Mille propos réjouissants se succédèrent, mais comme ce n’est pas mon affaire de les répéter, je n’en rapporterai qu’un, et encore parce qu’il vient de Jules Romain, ce merveilleux peintre. Après avoir regardé tous les convives, et surtout les femmes, il s’adressa à Michelagnolo et lui dit : — « Michelagnolo mio, ce nom de corneilles, dont vous avez baptisé ces dames, leur convient fort bien aujourd’hui, quoiqu’elles soient un peu moins belles que des corneilles, auprès d’un des plus beaux paons que l’on puisse imaginer. »

Le souper servi, Jules demanda la permission de nous placer lui-même à table.
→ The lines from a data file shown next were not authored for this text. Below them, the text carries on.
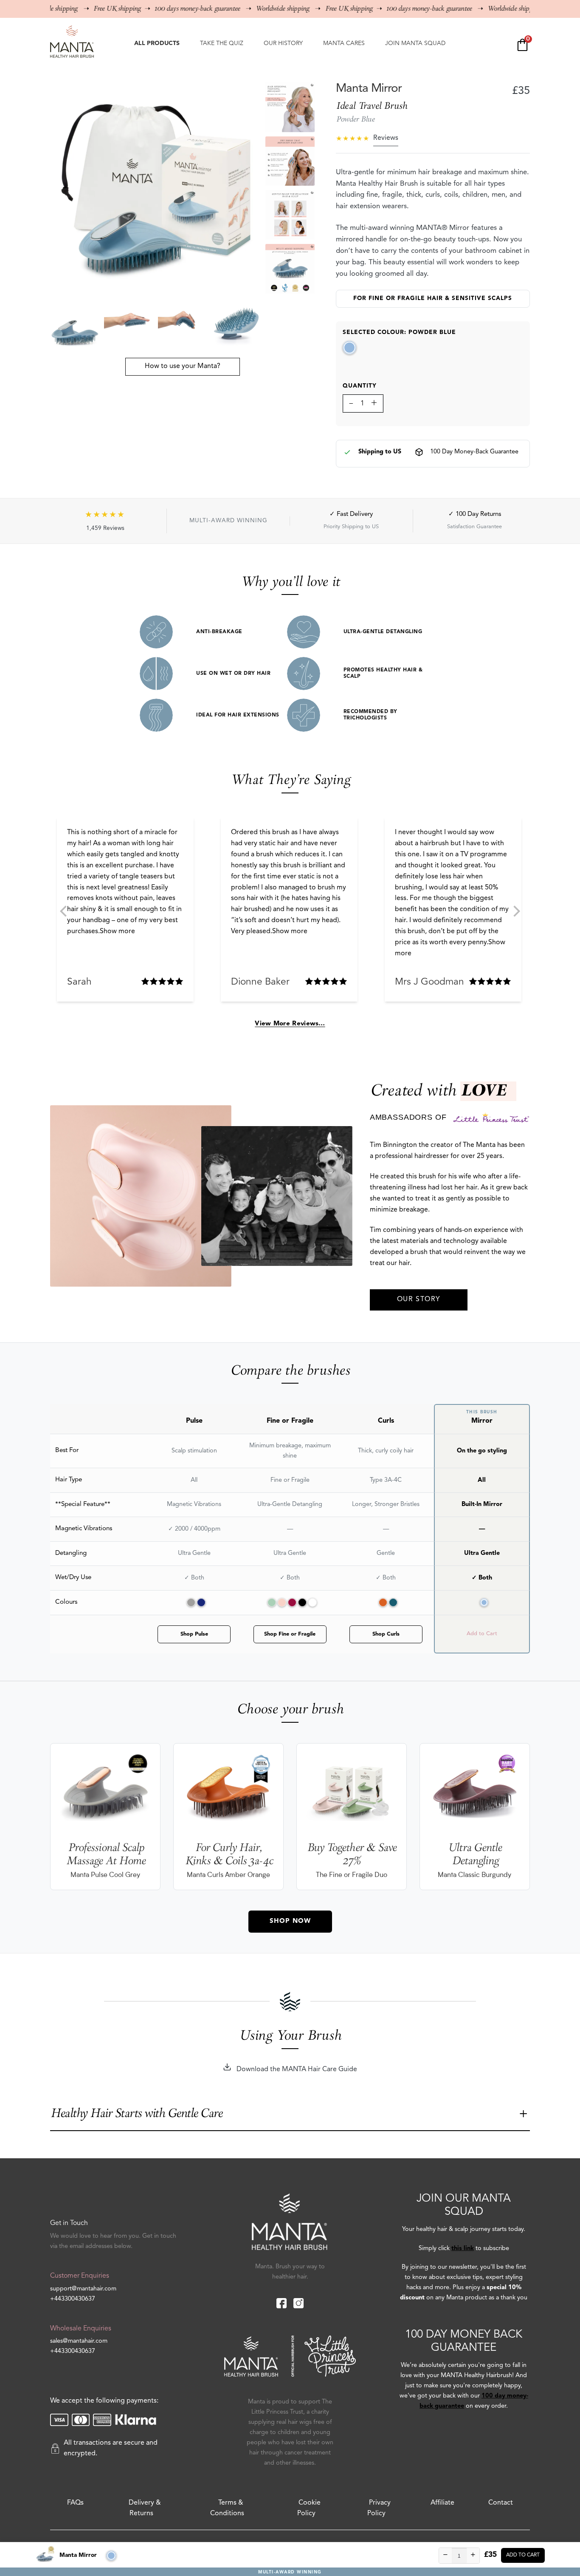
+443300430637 (72, 2299)
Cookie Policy (309, 2508)
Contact (500, 2503)
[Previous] (63, 911)
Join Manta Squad (415, 43)
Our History (283, 43)
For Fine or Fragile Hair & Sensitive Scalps (432, 298)
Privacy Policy (379, 2508)
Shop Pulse (194, 1634)
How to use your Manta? (182, 366)
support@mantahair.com (83, 2289)
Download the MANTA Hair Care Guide (296, 2069)
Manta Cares (344, 43)
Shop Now (290, 1921)
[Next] (515, 911)
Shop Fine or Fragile (289, 1634)
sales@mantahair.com (78, 2341)
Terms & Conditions (227, 2508)
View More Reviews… (290, 1024)
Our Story (418, 1299)
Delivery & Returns (145, 2508)
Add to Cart (523, 2555)
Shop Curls (386, 1634)
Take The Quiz (221, 43)
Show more (117, 931)
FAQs (75, 2503)
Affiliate (442, 2503)
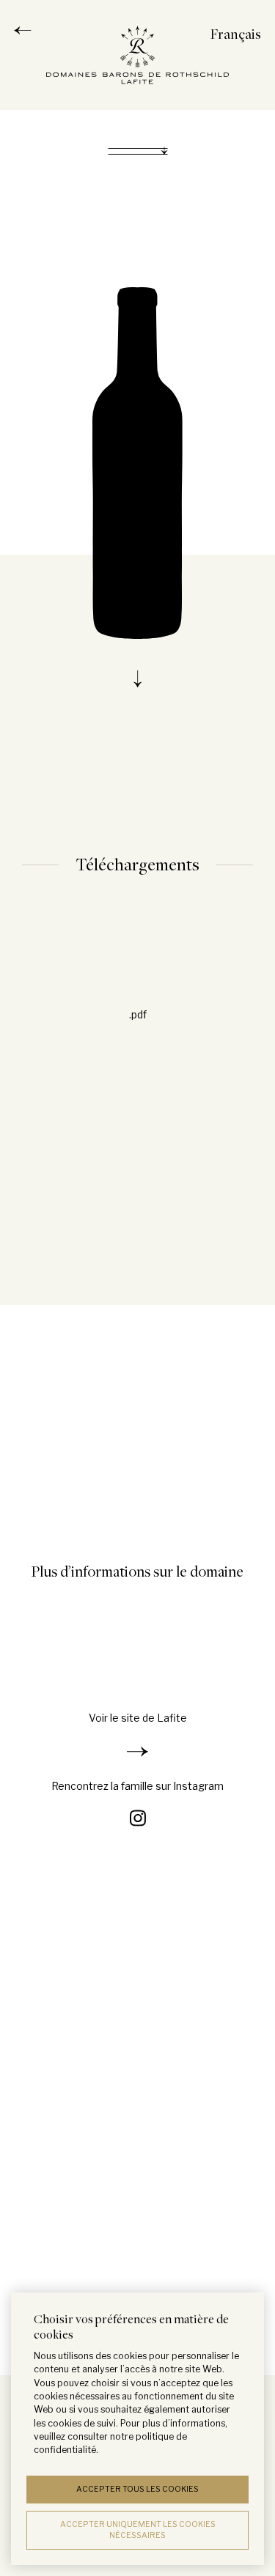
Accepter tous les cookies (137, 2489)
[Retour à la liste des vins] (23, 31)
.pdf (138, 1014)
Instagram (137, 1818)
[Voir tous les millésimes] (138, 151)
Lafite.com (137, 1752)
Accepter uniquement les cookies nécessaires (138, 2530)
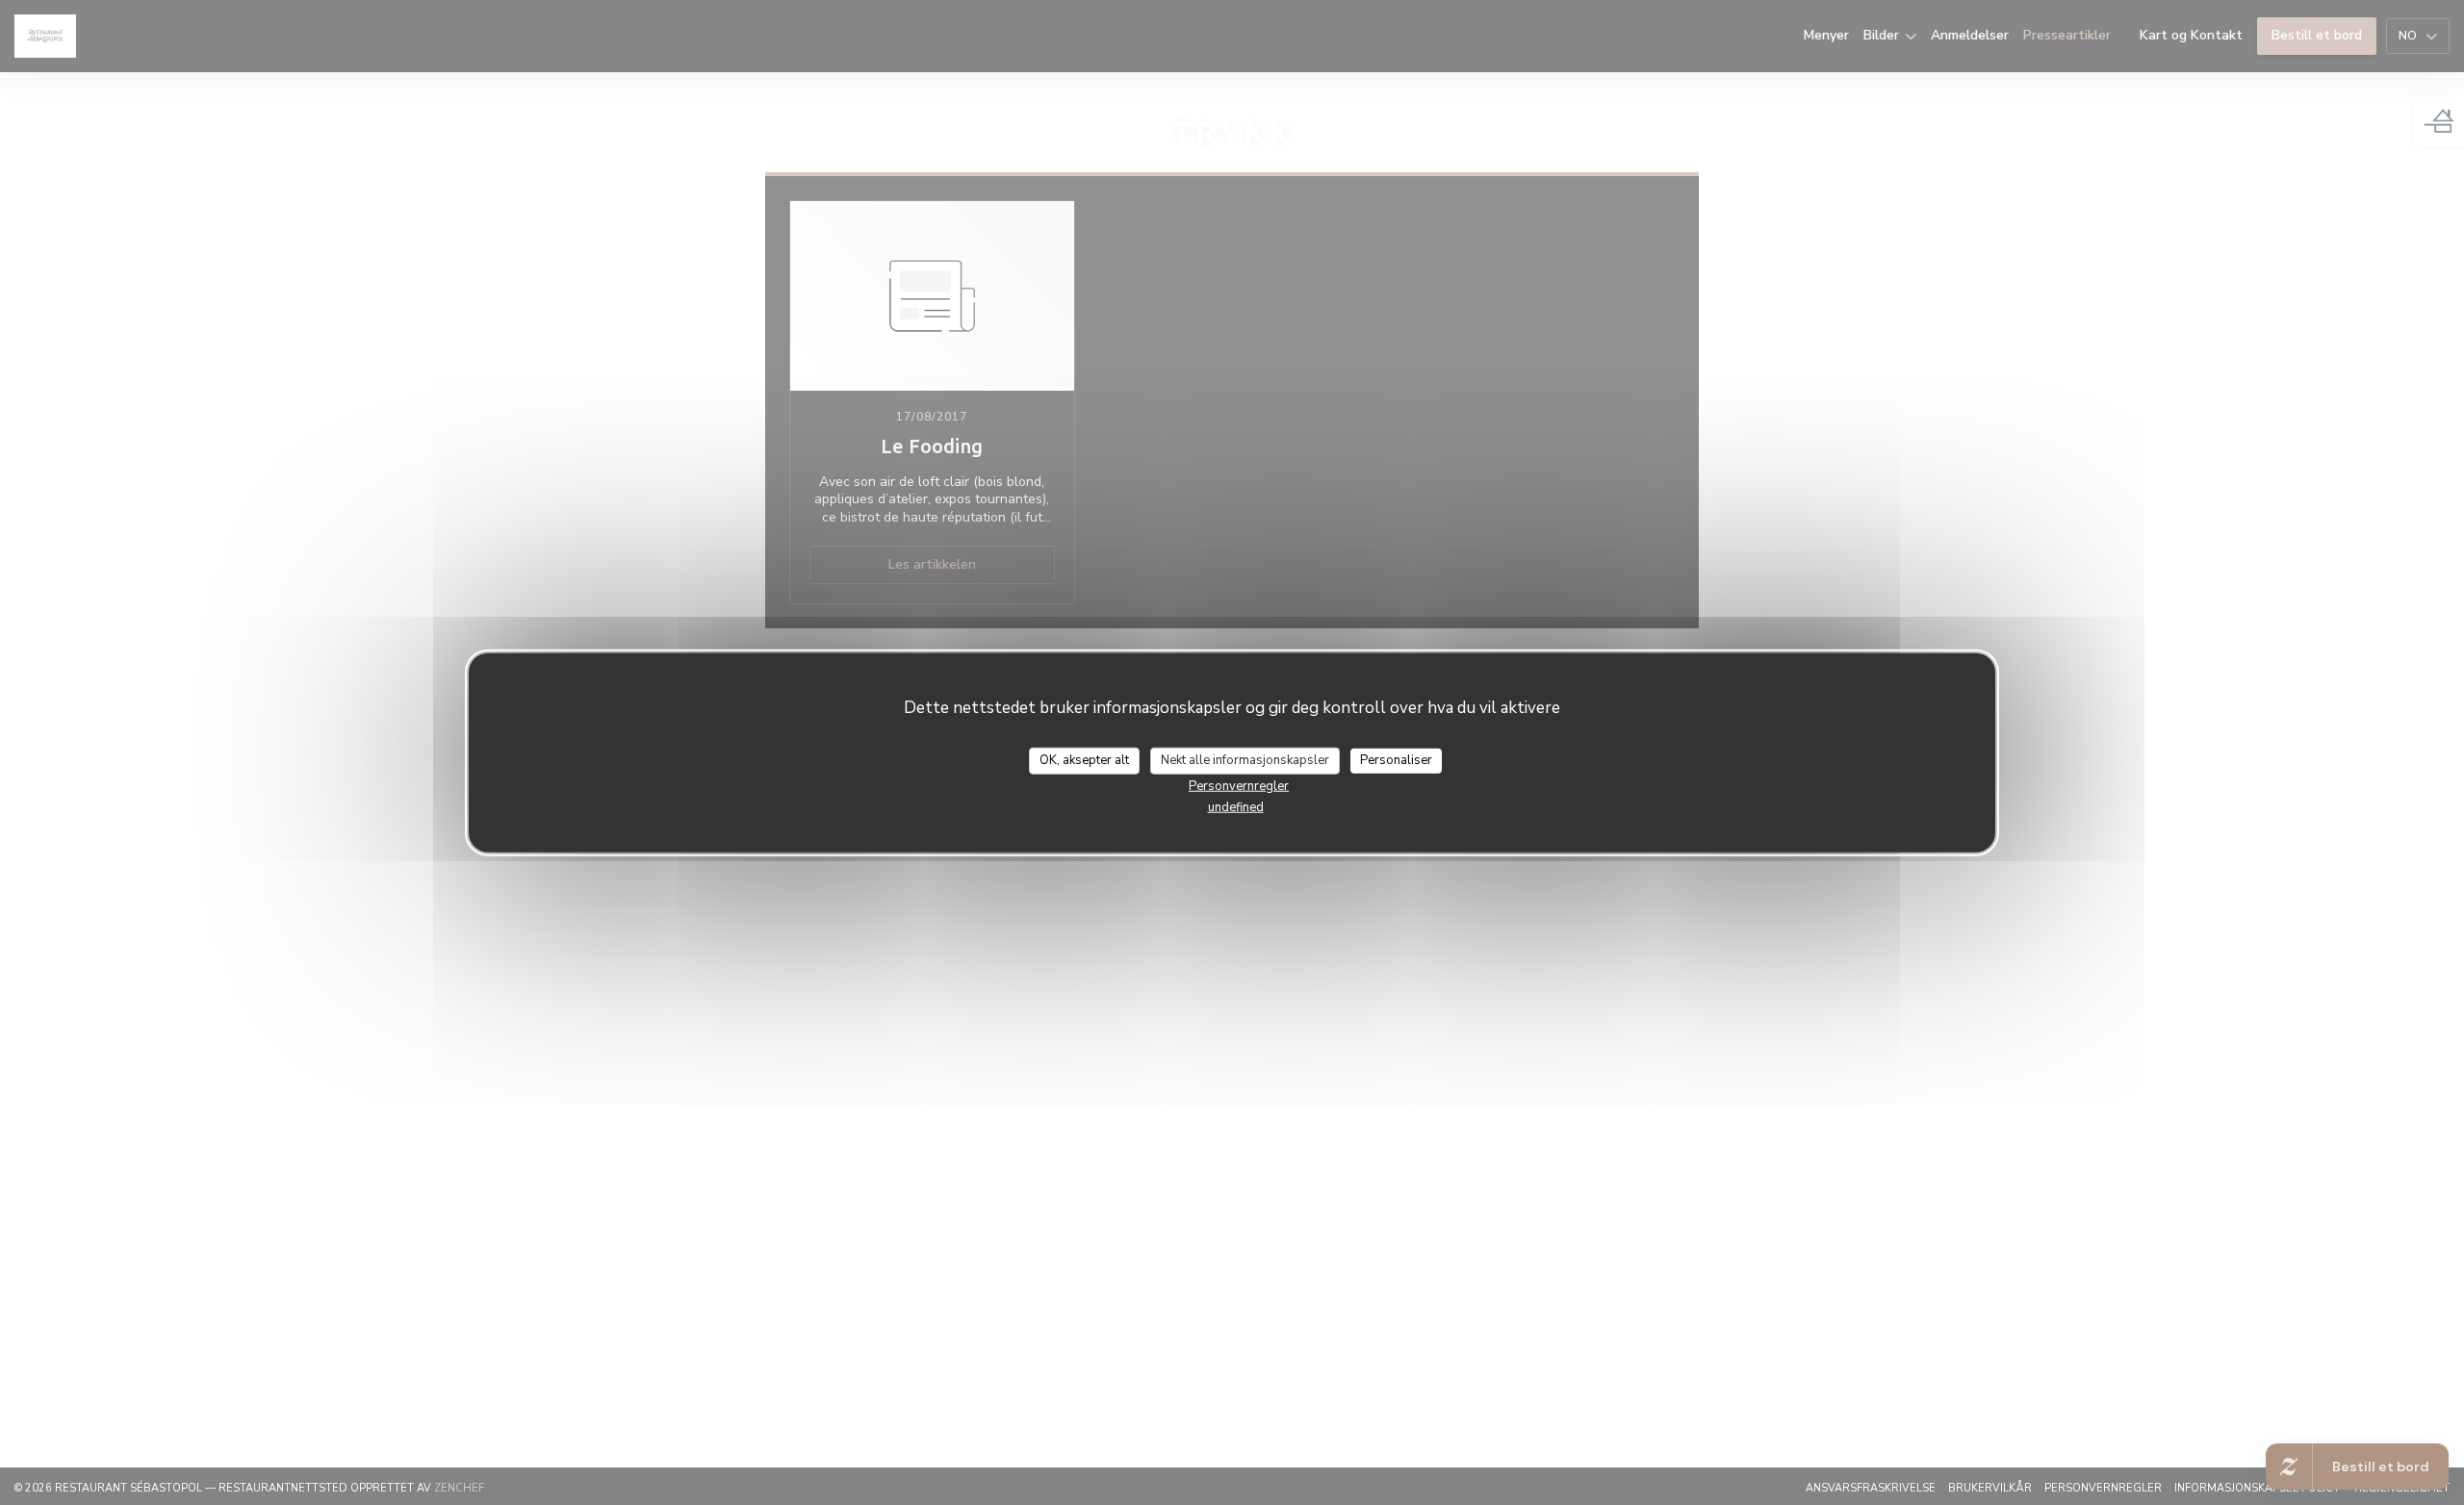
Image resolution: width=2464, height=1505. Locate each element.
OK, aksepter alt (1084, 760)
Sa requête lui ayant été accordée, il prit les femmes par la main, les conduisit à leurs siéges, et assigna celui du milieu à mon bel enfant ; puis il mit les hommes en face, et moi au centre, en me disant que j’avais mérité cet honneur. Derrière les femmes était un magnifique espalier de jasmins naturels, sur lequel leurs figures, et surtout celle de Diego, se détachaient d’une manière si ravissante, qu’il est impossible de l’exprimer.

Ce souper, où la chère était d’une recherche et d’une abondance extrêmes, se passa le mieux du monde.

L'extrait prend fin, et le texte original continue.